- Directions: Your task is to write out exactly the lines from the line containing "Task: Click the Cancel link" through the end of the records, inclusive at both ends.

- Provided information:
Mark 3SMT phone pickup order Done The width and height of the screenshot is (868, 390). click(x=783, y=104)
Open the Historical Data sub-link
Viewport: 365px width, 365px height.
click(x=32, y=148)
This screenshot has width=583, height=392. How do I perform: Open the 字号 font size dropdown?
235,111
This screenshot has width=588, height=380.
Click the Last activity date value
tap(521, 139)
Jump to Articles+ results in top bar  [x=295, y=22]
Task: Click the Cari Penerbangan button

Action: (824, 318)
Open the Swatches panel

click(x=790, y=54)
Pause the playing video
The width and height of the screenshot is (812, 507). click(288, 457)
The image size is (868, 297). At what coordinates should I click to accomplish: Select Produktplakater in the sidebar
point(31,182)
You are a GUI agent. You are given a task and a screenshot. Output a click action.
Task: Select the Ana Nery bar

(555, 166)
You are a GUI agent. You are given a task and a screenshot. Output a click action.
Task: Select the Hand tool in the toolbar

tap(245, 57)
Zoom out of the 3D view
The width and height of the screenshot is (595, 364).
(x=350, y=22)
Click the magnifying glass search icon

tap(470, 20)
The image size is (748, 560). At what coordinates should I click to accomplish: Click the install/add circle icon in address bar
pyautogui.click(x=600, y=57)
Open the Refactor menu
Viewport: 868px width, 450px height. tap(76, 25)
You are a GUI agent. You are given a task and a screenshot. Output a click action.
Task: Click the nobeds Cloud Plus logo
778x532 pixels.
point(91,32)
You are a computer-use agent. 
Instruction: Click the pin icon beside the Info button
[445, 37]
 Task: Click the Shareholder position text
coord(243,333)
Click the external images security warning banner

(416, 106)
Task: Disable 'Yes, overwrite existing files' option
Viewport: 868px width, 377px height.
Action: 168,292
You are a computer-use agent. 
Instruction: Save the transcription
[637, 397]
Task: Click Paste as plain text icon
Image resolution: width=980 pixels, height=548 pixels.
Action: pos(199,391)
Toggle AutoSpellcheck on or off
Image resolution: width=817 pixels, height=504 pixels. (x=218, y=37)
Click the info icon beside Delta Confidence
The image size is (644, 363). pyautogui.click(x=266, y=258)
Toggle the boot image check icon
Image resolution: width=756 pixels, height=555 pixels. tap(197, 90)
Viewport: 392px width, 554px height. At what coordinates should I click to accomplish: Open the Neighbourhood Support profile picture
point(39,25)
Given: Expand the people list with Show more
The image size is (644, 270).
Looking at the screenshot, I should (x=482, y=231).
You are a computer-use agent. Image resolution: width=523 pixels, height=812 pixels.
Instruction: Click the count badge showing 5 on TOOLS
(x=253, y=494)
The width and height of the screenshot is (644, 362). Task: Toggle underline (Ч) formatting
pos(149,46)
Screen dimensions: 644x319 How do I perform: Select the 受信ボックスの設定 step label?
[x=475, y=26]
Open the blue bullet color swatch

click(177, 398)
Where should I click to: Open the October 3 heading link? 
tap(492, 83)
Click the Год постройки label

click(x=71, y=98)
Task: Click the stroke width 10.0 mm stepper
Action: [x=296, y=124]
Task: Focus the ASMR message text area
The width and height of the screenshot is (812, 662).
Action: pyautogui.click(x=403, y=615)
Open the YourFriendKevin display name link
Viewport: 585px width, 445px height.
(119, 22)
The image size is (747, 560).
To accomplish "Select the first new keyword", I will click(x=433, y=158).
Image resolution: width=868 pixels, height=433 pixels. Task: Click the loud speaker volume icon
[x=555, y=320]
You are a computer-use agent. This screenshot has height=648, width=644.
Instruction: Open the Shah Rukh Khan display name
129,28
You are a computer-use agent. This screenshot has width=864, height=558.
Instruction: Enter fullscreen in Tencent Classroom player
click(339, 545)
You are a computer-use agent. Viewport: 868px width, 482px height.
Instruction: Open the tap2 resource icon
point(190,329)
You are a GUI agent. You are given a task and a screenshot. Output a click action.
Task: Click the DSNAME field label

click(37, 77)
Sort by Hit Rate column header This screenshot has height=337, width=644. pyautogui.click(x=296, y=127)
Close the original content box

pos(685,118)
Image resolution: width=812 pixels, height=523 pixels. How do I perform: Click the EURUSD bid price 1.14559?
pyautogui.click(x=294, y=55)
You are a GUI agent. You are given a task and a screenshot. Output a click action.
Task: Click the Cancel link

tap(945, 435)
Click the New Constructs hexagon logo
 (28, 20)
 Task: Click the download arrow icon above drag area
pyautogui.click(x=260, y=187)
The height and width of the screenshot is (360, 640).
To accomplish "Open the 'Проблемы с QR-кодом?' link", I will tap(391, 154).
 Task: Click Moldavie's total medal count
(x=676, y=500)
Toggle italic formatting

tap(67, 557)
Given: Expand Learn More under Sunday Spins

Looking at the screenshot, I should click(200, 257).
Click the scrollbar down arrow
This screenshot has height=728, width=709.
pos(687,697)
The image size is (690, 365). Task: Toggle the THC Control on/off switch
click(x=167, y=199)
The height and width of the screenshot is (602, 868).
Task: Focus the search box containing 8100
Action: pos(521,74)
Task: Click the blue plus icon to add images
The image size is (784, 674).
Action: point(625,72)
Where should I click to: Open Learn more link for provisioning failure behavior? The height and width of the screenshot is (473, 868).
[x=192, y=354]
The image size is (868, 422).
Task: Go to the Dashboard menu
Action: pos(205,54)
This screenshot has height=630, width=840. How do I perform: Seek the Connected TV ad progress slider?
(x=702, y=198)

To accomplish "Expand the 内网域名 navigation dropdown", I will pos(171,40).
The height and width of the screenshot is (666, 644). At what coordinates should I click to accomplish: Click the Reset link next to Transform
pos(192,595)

- Answer area:
Task: Click the Cancel link

tap(945, 435)
Click the New Constructs hexagon logo
 (28, 20)
 Task: Click the download arrow icon above drag area
pyautogui.click(x=260, y=187)
The height and width of the screenshot is (360, 640).
To accomplish "Open the 'Проблемы с QR-кодом?' link", I will tap(391, 154).
 Task: Click Moldavie's total medal count
(x=676, y=500)
Toggle italic formatting

tap(67, 557)
Given: Expand Learn More under Sunday Spins

Looking at the screenshot, I should click(200, 257).
Click the scrollbar down arrow
This screenshot has height=728, width=709.
pos(687,697)
The image size is (690, 365). Task: Toggle the THC Control on/off switch
click(x=167, y=199)
The height and width of the screenshot is (602, 868).
Task: Focus the search box containing 8100
Action: pos(521,74)
Task: Click the blue plus icon to add images
The image size is (784, 674).
Action: point(625,72)
Where should I click to: Open Learn more link for provisioning failure behavior? The height and width of the screenshot is (473, 868).
[x=192, y=354]
The image size is (868, 422).
Task: Go to the Dashboard menu
Action: pos(205,54)
This screenshot has height=630, width=840. How do I perform: Seek the Connected TV ad progress slider?
(x=702, y=198)

To accomplish "Expand the 内网域名 navigation dropdown", I will pos(171,40).
The height and width of the screenshot is (666, 644). At what coordinates should I click to accomplish: Click the Reset link next to Transform
pos(192,595)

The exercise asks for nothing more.